Bukan hanya porsi pembahasan tentangnya saja yang banyak,
melainkan peran Lugud pun besar bagi tokoh-tokoh lain. Dia memberi gagasan
penting bagi perkembangan usaha dagang gorengan Wawan dan ibunya. Pada keluarga
Sanusi lebih banyak lagi jasa Lugud. Saat Pak Wardja sakit, Wawan banyak
membantu secara keuangan dan tenaga. Lugud juga menyelamatkan Naida dari
seorang kenalannya di perusahaan apoteknya yang hendak menjahanaminya. Lugud
berjasa banyak bagi tokoh-tokoh lain sehingga dia disenangi.
Meskipun pada akhirnya muncul kesan bahwa buku ini berfokus
pada pengaruh Lugud bagi tokoh-tokoh lain, cara penyampaian buku ini tidak
memunculkan kesan adanya suatu masalah yang disasar. Alurnya dibuat hanyut
begitu saja dari hari ke hari yang dialami tokoh-tokohnya, bahkan pada persoalan
yang lazim diklimakskan, seperti hubungan cinta Lugud dan Naida. Pembaca
seperti dibiarkan terus membaca sambil berharap akan muncul suatu peristiwa dramatis.
Kecuali menjelang akhir cerita, buku ini lebih sering berisi rangkaian
peristiwa keseharian saja: orang bertamu ke rumah temannya dan membicarkan
topik-topik sambil lalu atau seseorang meminta temannya ditemani ke suatu
tempat. Alur buku ini datar.
Kelemahan komposisional lain buku ini adalah ketidaklogisan
tindakan tokohnya. Paling kentara hal ini tampak pada masalah percintaan Lugud
dan Naida. Pada awalnya Naidalah yang duluan jatuh cinta pada Lugud. Tapi Lugud
menolak secara tidak langsung karena menganggap Naida sebagai adiknya sendiri.
Pada masa-masa ini Naida merasa penolakannya berhubungan juga dengan kehadiran
Mingly, kenalan Lugud dari Jakarta, padahal saat bertemu Mingly, Naida juga
bertemu dengan tunangan Mingly. Lalu, jauh kemudian keadaan berbalik. Lugud
jatuh cinta pada Naida karena intensitas pertemuan mereka. Naida menolaknya.

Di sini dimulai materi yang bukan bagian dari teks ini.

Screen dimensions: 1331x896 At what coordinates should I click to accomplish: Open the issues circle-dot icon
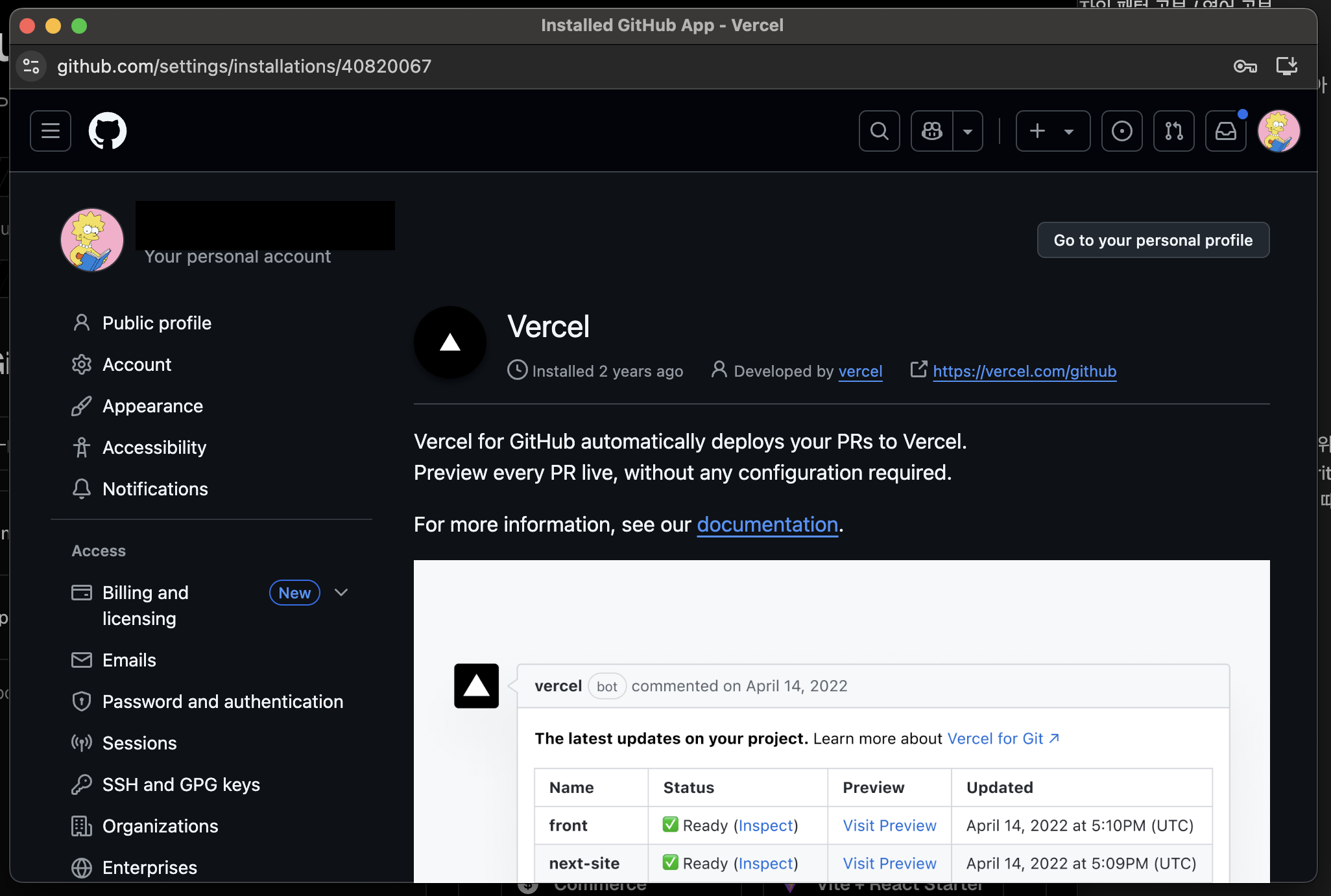(x=1121, y=131)
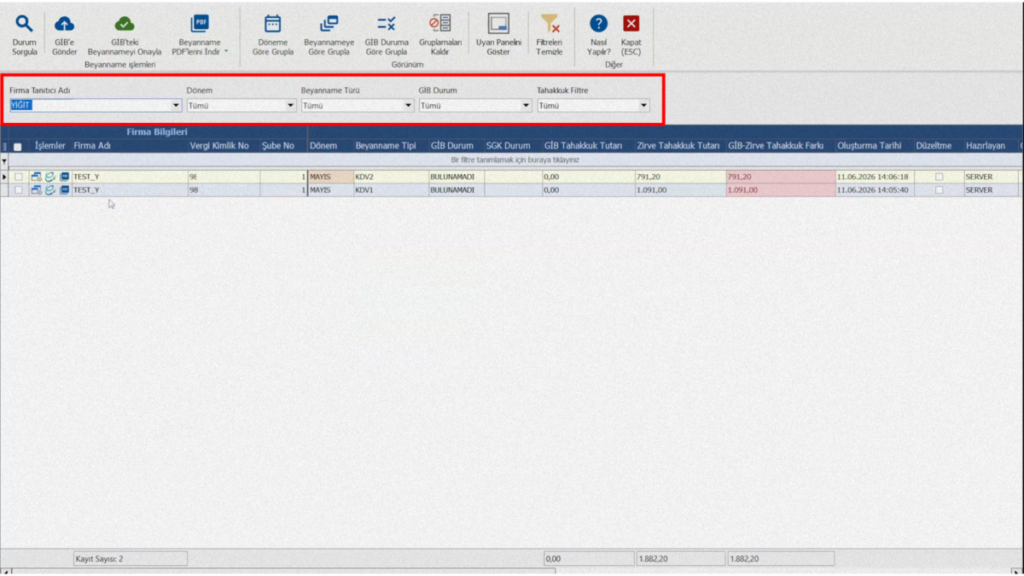
Task: Expand the Dönem dropdown
Action: pyautogui.click(x=290, y=105)
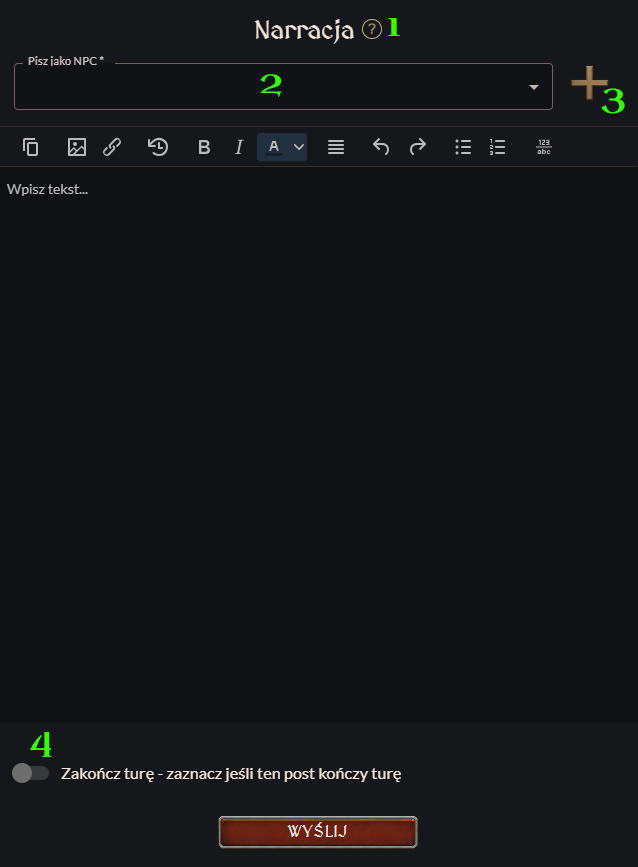Undo the last edit
638x867 pixels.
[381, 147]
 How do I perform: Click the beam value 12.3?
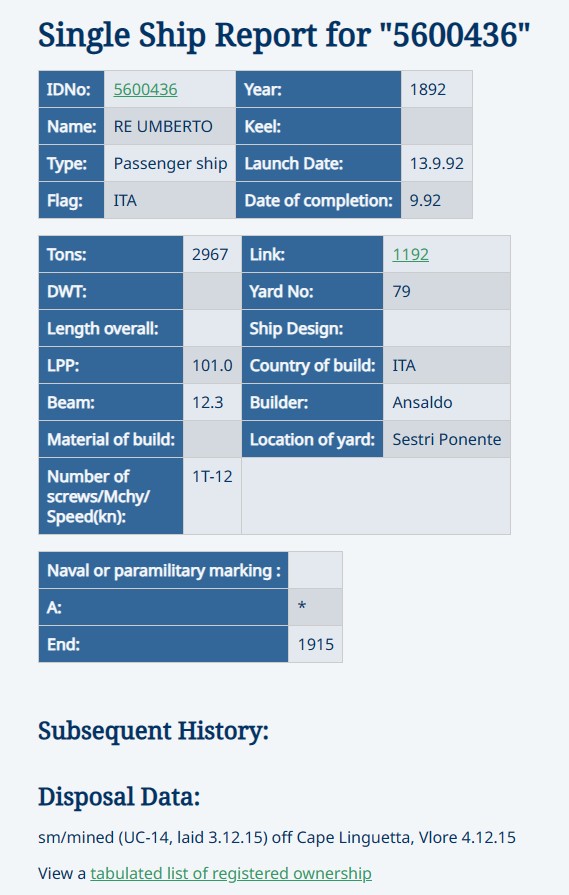tap(212, 402)
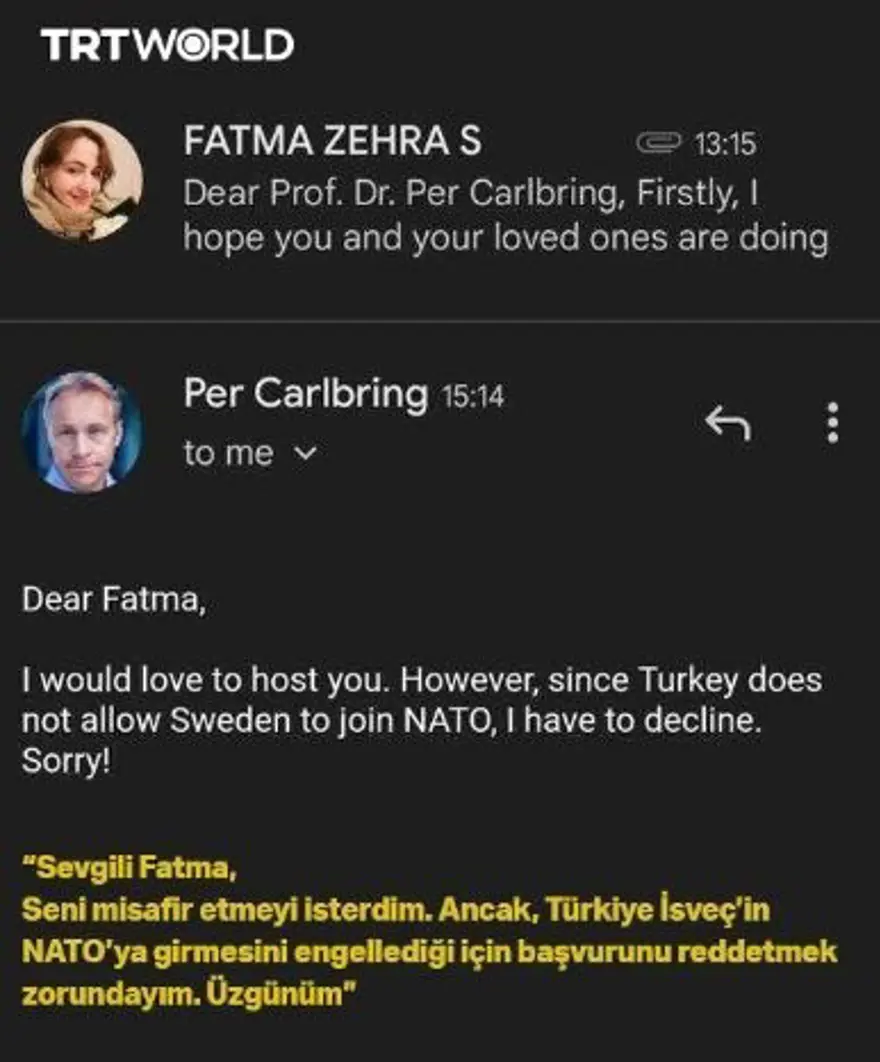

Tapi, dalam penolakannya itu, peristiwa sebelumnya itu seakan tidak pernah
terjadi. Disebut-sebut kembali tidak. Diisyaratkan pun tidak. Justru, menurut
keluarganya, penolakan itu disebabkan oleh sifat keras hati dan kemandirian
Naida.
Terlepas dari kelemahan komposisional semacam itu, buku ini
memberikan gambaran geografis yang menarik tentang Bandung dan secuplik gaung
peristiwa historis. Lewat rumah-rumah tokoh-tokohnya, pembaca dibawa berkeliling
Bandung. Tentu yang paling sering dibahas adalah daerah rumah tokoh-tokohnya.
Selain itu, banyak juga mereka mendatangi tempat wisata. Dari Situ Aksan, Kolam
Renang Cihampelas, Ciater, Alun-Alun Bandung, sampai tempat-tempat hiburan di Cicadas
tahun 60-70an. Pada awal-awal buku sempat muncul isyarat tentang peristiwa G30S
dan kabar tentang devaluasi rupiah.
Sebagaimana judulnya, buku ini berisi kisah Pada Suatu Hari
hidup seseorang yang berjasa banyak bagi orang-orang di sekitarnya, yang
sayangnya dihinggapi kelemahan-kelemahan komposisional, padahal jarambah
Bandung tahun 60-70an yang terjadi di sela-selanya sangat menjanjikan.